Engaging one another in meaningful dialogue about issues of diversity is especially important considering the rise in overt racism, xenophobia, homophobia, and persecution of religious minorities on college campuses nationwide post the recent 2016 U.S. Presidential election. In response, the College of Education Dean’s Diversity Lecture Series provides a space in which the College and the larger University of Illinois campus community can reflect on timely issues of equity and justice. For the 2016-17 academic year the lecture series will feature seven speakers whose expertise spans across a varied set of topics on diversity and institutional change that are important for colleges and universities to consider.
On Thursday, December 1, Dr. Dian Squire, Visiting Assistant Professor in the student affairs program at Iowa State University, delivered the first campus lecture of the series titled Reframing Racial Justice: A Discussion on Plantation Politics, Neoracism, and Critical Race Tempered Radicalism. Dr. Squire helped attendees understand how the historical roots of racism and white supremacy are not simply history, but very much so a part of how college and universities operate today. While Dr. Squires presented a few theoretical tools to articulate this point, most compelling was his use of the concept of plantation politics as a metaphor to draw parallels between the cultural and organizational norms of plantation slavery and the way in which contemporary higher education operates today. Thus, Dr.
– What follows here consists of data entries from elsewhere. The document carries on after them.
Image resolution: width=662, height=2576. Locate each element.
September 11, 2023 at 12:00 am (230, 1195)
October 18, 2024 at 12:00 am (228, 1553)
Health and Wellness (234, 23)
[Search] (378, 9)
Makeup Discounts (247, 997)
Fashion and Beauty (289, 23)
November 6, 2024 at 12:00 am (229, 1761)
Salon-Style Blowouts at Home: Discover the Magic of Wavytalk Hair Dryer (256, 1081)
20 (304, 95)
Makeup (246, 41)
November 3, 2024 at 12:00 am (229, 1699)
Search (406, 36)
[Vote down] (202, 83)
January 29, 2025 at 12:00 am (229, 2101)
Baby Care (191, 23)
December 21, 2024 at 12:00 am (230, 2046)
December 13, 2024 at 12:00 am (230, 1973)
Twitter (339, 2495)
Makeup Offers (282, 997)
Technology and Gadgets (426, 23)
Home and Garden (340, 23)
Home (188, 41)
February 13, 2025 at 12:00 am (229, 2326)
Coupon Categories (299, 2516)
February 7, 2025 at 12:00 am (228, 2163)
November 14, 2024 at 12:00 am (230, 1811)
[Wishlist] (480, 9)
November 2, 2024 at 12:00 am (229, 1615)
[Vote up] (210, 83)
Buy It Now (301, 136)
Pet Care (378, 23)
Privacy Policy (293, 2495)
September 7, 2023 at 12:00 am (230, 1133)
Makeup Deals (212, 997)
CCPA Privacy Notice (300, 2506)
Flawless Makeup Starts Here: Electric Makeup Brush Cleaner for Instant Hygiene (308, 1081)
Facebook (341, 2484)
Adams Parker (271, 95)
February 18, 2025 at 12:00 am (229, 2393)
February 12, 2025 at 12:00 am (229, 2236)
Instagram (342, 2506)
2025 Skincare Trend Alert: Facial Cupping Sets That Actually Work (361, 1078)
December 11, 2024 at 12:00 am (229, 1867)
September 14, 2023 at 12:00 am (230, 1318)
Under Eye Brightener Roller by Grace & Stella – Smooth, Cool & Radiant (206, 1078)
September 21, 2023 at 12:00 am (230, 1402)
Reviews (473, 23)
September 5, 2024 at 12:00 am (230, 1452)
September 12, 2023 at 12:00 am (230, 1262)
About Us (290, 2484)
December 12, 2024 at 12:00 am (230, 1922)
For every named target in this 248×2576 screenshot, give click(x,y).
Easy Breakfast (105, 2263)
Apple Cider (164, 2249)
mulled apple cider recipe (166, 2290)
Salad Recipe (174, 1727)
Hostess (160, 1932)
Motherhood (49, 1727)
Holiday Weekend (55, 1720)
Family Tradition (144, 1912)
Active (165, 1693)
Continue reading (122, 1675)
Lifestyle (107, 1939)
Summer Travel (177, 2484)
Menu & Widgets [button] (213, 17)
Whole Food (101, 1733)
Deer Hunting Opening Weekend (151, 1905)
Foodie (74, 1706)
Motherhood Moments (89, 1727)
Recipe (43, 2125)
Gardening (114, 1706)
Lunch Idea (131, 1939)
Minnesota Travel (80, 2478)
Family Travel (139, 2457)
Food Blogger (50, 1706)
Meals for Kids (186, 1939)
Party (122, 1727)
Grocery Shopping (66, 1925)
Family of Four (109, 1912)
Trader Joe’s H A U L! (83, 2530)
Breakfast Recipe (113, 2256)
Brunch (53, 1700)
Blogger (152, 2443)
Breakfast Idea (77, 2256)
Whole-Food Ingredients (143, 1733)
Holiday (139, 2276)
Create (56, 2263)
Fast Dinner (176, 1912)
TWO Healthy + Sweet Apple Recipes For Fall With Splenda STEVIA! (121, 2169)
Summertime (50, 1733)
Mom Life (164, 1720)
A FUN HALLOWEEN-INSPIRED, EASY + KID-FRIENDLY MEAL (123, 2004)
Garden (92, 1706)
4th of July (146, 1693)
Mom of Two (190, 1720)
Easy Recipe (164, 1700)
Squire suggests that plantation politics can be a useful metaphor to
Define the ways in which the organization of a plantation society broads economic, religious, and social implications. Continues to inform the ways in which higher education as a system perpetuates white supremacy and racial hierarchies.
At certain points in his lecture Dr. Squire gave credit to music artists whose lyrics serve as a poignant observation and commentary on the effects of racism in society and education today. Also, Dr. Squire’s use of music lyrics made the theories he presented in his lecture more accessible and demonstrated that theoretical analysis isn’t simply reserved for academia but also is recognized by contemporary art, social media, and especially in music like hip-hop. For example, to help further define the theory plantation politics, Dr. Squire used the following quote from hip-hop recording artist Common’s recent single “Black America Again”:
I know that Black lives matter and they matter to us
These are the things we gotta discuss
The new plantation, mass incarceration
Instead of educate, they’d rather convict the kids
As dirty as the water in Flint, the system is
Hence, Common in his song “connects education to the plantation” or considers education to be “a new plantation” (Dr. Dian Squire).
Historically plantation slavery referred to how the bodies and physical labor of Black people were used for profitable gain. However, in the “new plantation” of higher education economic and financial ill-treatment extends to not just Black people, but to a number of minoritized groups in various ways. One rationale for promoting a diverse campus student enrollment is that it fosters cross-cultural interactions and relationship building among students, faculty, and staff. Yet, Dr. Squire argues that the democratic principles behind increasing enrollment of students of color often get overshadowed by competitive, market-oriented, and economic drivers like bolstering university rankings, publicity purposes, and tuition revenue. Dr. Squire further articulated concern for how the economic rationale for diversity affects the “increase of international students on campus and the purposes of those increases” and in turn how the “increase of international students is higher education’s way of commodifying bodies of color only to produce and reproduce an academic capitalist knowledge regime.” Therefore, analogous to plantation slavery’s use of Black bodies for profit, from a capitalist perspective international student enrollment is seen as an economic gain for colleges and universities.
The increase of international student enrollment at colleges and universities nationwide is a discussion that especially resonates with the University of Illinois, as we have one of the largest international student populations among public universities nationwide. Debates over our university’s capacity to provide academic as well as social-emotional support for international students as their enrollment continues to rise has not only drawn local attention (Des Garennes, 2014) but national (Redden, 2015) as well. Similar to the issues raised in Dr. Squire’s lecture, some of the discourse among our campus community questions whether the university’s intention behind increasing international student enrollment is a financial one. Moreover, how does this increase in international students inversely impact our land-grant mission to support domestic student enrollment, especially for African-American students, whose enrollment at one point in 2014 dropped to below 5 percent.
In two separate activities during his lecture Dr. Squire gave audience members an opportunity to dialogue with one another to reflect on how plantation politics unfolds in their daily lives. In conclusion, as homework discuss with your campus community members some of the same questions Dr. Squire asked of us to consider:
- What does a focus on slave plantations and plantation politics teach us about the significance of Black people and Black labor on university campuses?
- What are important supports international students need to be successful?
- How do these campus resources describe international students and their experiences, and how does that compare to the lived reality of international students? How do you know?